Quelques passages font toutefois exception. Ceux où Komasa s’attarde avec passion, comme il le fait déjà dans ce tout premier plan, sur le visage de son personnage. Osseux, sec, les yeux très clairs et exorbités, il a l’air d’une petite frappe, quelque part entre le junkie et le néonazi, le genre de gars qui fait changer de trottoir. Mais mettez-lui une soutane, et c’est le Christ en personne, beau comme un jeune prêtre appelant l’aumône dans la pub d’un diocèse, un regard de pureté et de miséricorde, la maigreur d’un moine franciscain faisant sacrifice pour les plus démunis. Les sourcils froncés, l’air méfiant, il est parmi ses compatriotes criminels un personnage violent et malfaisant. Devant une assemblée de fidèles, c’est le sourire de la bienveillance et du pardon universel qui se lit sur ses lèvres, il est un torrent de bonté et de compréhension. Devant la caméra de Jan Komasa, Daniel est le diable, Daniel est Dieu.
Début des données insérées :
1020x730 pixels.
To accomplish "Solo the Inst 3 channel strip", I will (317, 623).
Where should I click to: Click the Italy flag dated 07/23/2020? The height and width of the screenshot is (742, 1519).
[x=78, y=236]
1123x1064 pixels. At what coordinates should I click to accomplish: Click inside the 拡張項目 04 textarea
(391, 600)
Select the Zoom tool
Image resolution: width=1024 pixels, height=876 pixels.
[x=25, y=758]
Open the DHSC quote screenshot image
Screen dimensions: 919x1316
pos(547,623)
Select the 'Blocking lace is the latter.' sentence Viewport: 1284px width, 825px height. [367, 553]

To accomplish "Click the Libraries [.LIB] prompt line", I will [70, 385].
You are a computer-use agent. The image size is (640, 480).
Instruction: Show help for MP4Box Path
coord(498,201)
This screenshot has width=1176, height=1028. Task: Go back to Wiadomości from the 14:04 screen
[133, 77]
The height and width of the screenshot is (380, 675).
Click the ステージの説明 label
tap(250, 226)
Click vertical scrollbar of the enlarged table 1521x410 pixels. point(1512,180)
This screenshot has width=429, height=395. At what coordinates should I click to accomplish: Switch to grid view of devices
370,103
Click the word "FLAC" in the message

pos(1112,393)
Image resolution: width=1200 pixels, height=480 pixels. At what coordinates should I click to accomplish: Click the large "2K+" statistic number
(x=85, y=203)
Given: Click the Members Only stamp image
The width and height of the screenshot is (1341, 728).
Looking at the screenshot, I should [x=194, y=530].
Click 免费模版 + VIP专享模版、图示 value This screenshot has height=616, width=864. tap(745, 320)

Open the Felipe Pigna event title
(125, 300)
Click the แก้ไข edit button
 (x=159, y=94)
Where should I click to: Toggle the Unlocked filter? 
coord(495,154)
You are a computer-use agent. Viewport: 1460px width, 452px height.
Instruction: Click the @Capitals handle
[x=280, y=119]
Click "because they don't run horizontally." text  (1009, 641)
Il est finalement l’allégorie d’une Pologne où l’omniprésente Église catholique sauve et condamne et où il suffit de porter le clergyman, le col romain, pour passer de rejeté à respectable.
La paix du Christ
On retrouve dans La Communion un scénario très efficace, mais au refrain connu, presque parabolique. Une petite communauté. Un étranger, tantôt messie, tantôt paria. Une division. Une réconciliation. S’il est finalement moins radical et plus consensuel qu’attendu, le film de Jan Komasa n’en reste pas moins une passionnante réflexion sur la religion. Connaissant très mal les rites, Daniel devient un curé atypique, suscitant les passions. Sa vision du culte n’est poussée que par un objectif : la résolution des problèmes individuels et collectifs. Pourtant, son approche naïve du catholicisme, débarrassée de la ritualité qui permet la distance entre le paroissien et l’abbé, le transforme presque en gourou. Et si le film dépeint Daniel comme un parfait homme de bonne volonté, ne cherchant que le bien pour sa paroisse – comme si la prêtrise avait été sa seule rédemption face à sa nature violente, et le presbytère le seul endroit où il se sente être au monde – il laisse naître en nous cette interrogation. Et si Daniel avait été vraiment mauvais ? Si, plutôt qu’un ange déguisé en diable, il était un démon déguisé en dieu ? Bien sûr, le commentaire de Komasa sur la religion est peu surprenant, rappelant les vertus premières et essentielles de la foi chrétienne face à une Église souvent corrompue. Mais, presque malgré lui, en transformant son voyou en gourou passionné, Komasa dépeint à travers les lignes de sa Communion, la naissance, ici finalement avortée, d’une secte. Dans une religion séculaire comme le catholicisme, on peut juger ennuyeuse, rébarbative, cette manière si ritualisée de dire la messe, de porter la parole d’Évangile. Pourtant, et La Communion en est aussi le rappel, elle est cette frontière qui sépare les prêtres des prédicateurs, les curés des sermonneurs. Qui sépare les hommes de Dieu. Et du diable.